On reflection, hindsight is of course a wonderful thing, but I ponder just how many individuals and companies are kicking themselves, for not implementing supplemental trading measures while they had the opportunity and available funding?
Take one, if not our largest, food wholesale and retail distribution entities as an example.
If they only had spent a fraction of the millions ploughed into installing new brand signage and instead created and managed an online website/e-business platform where people could select, order and pay for basic essentials from the safety of their own homes and have those items delivered in controlled circumstances. Such a move certainly would have helped protect employment, both for the company and its suppliers.
I have also been frankly amazed at the lack of response from major utility and service suppliers, well before lockdown, even when addressing repeated personal emails to their senior managers including managing directors. For some reason, the majority of them feel they have no obligation to respond, even when reasonable requests are made.
Equally you can attempt to contact employees at lower levels or follow the instructions on certain online or printed bills, stating ‘to share a compliment or make a query, email us at’, only to discover that address is not functional and has not been for some considerable period.
Like so many businesses, we are faced with the extreme challenge of having no anticipated earned income from which we can pay our monthly obligations. So the natural and sensible path to take is to reach out early, to our service providers and hopefully offset or mitigate those imminent upcoming charges.
Our banks appear equally indifferent.
Yes, some may have deferred principal payments, but monthly and other charges have remained the same, despite severely reduced or the provision of non-existent services.
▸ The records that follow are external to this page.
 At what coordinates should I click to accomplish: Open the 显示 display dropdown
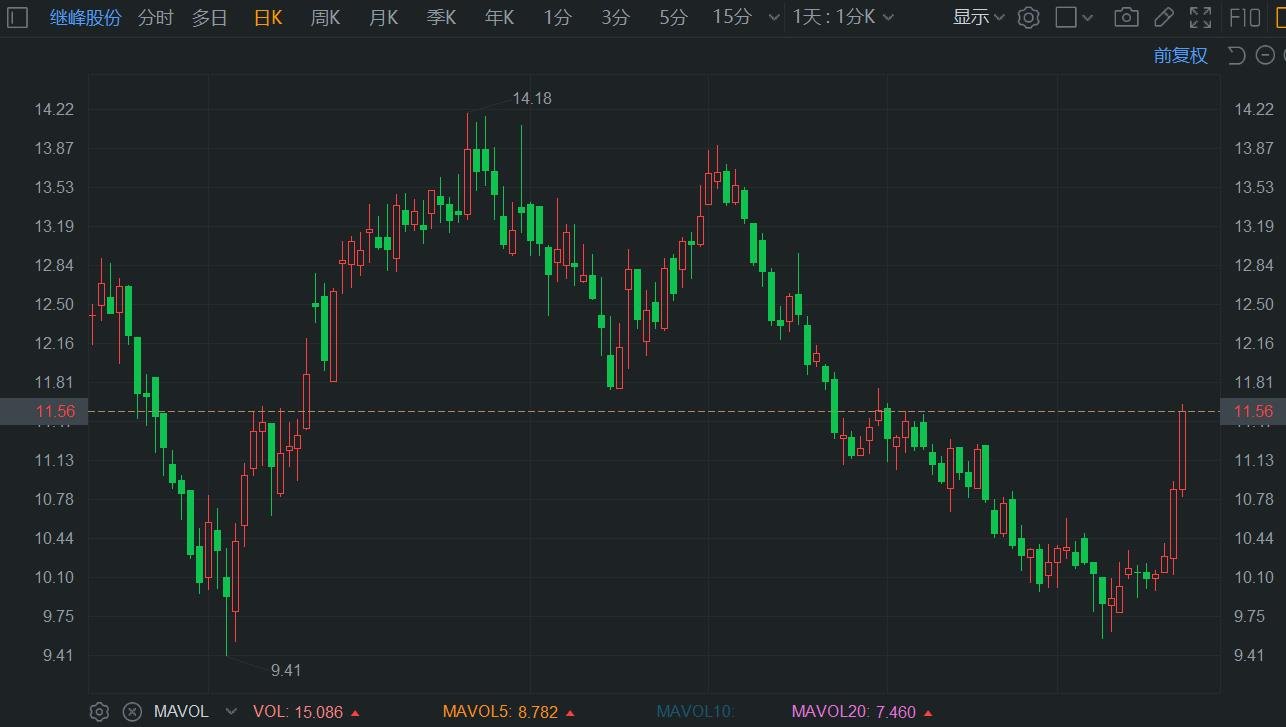tap(977, 18)
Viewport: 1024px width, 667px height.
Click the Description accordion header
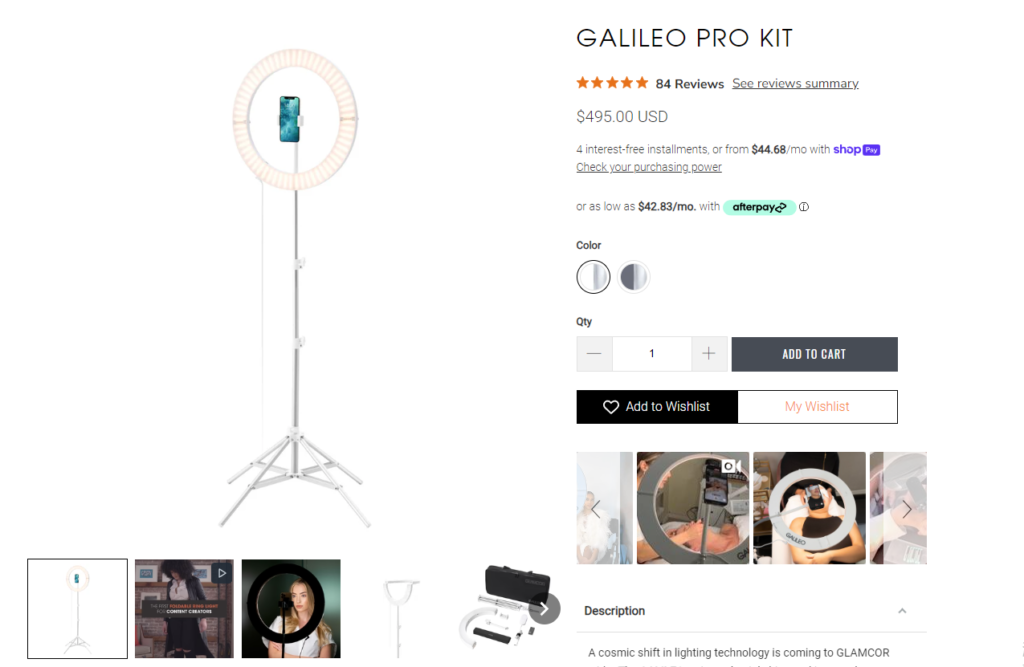point(751,611)
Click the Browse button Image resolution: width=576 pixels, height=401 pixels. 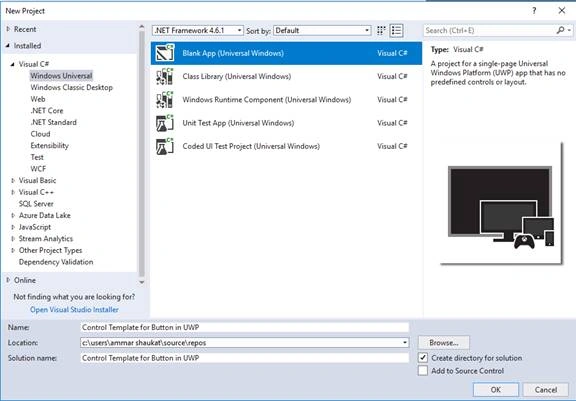(x=444, y=343)
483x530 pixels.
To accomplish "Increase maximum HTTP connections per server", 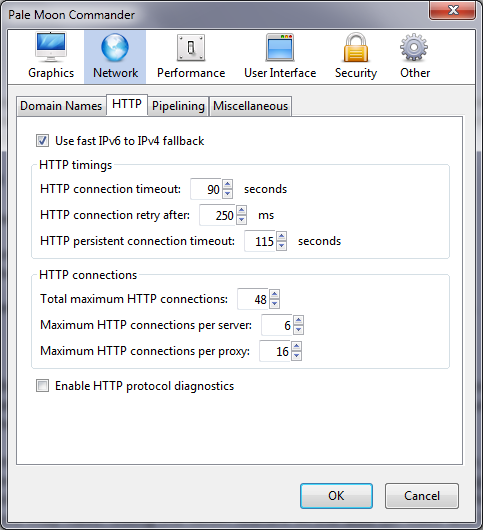I will coord(298,320).
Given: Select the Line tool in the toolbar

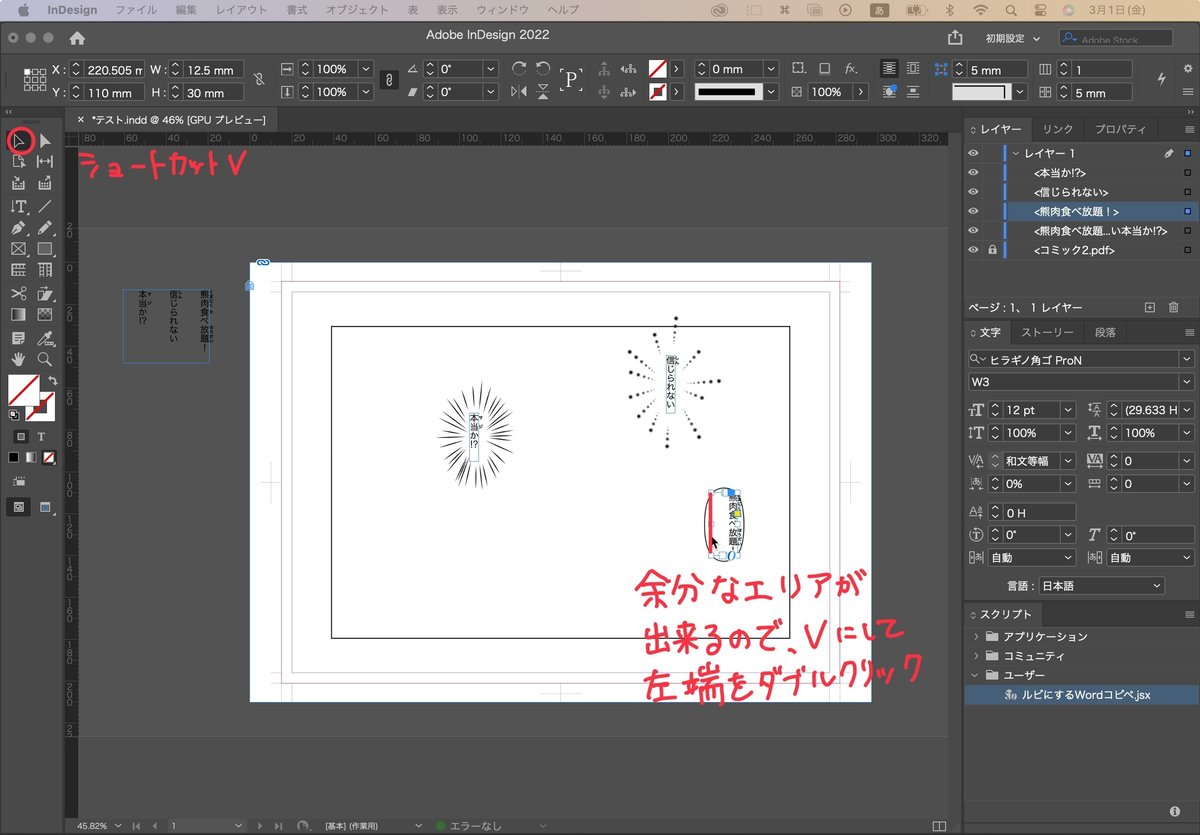Looking at the screenshot, I should tap(44, 204).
Well before the crisis, we had given up expecting a local branch manager or employee to return voicemail or email messages, either at all, or in a timely manner.
The only remaining option is to hang-on to the telephone for an indefinite period, hoping to speak to someone that can first understand and then resolve even minor banking queries in less than two hours, usually from a remote ‘customer-care’ location in Jamaica, Latin America or God knows where.
During the prolonged Coronavirus crisis, hopefully the directors of these entities will spend a little of their newly acquired enforced leisure time in self-isolation, reflecting exactly how they intend to do business in the future, so there will be marked improvement, as and when, our economy recovers.
Poor and unacceptable customer service seems to have become rife among many of our commercial organisations and one is only left to assume that this has been accepted as the ‘norm’ by those at the highest level.
The current crisis has left many consumers with the available time to seek out and implement better working alternatives and who will be loathed to return to a sea of trading mediocrity and previous compromise.
Let us use this opportunity to bounce back with an improved way of conducting business.
Clearly, some of our captains of industry can do a great deal better.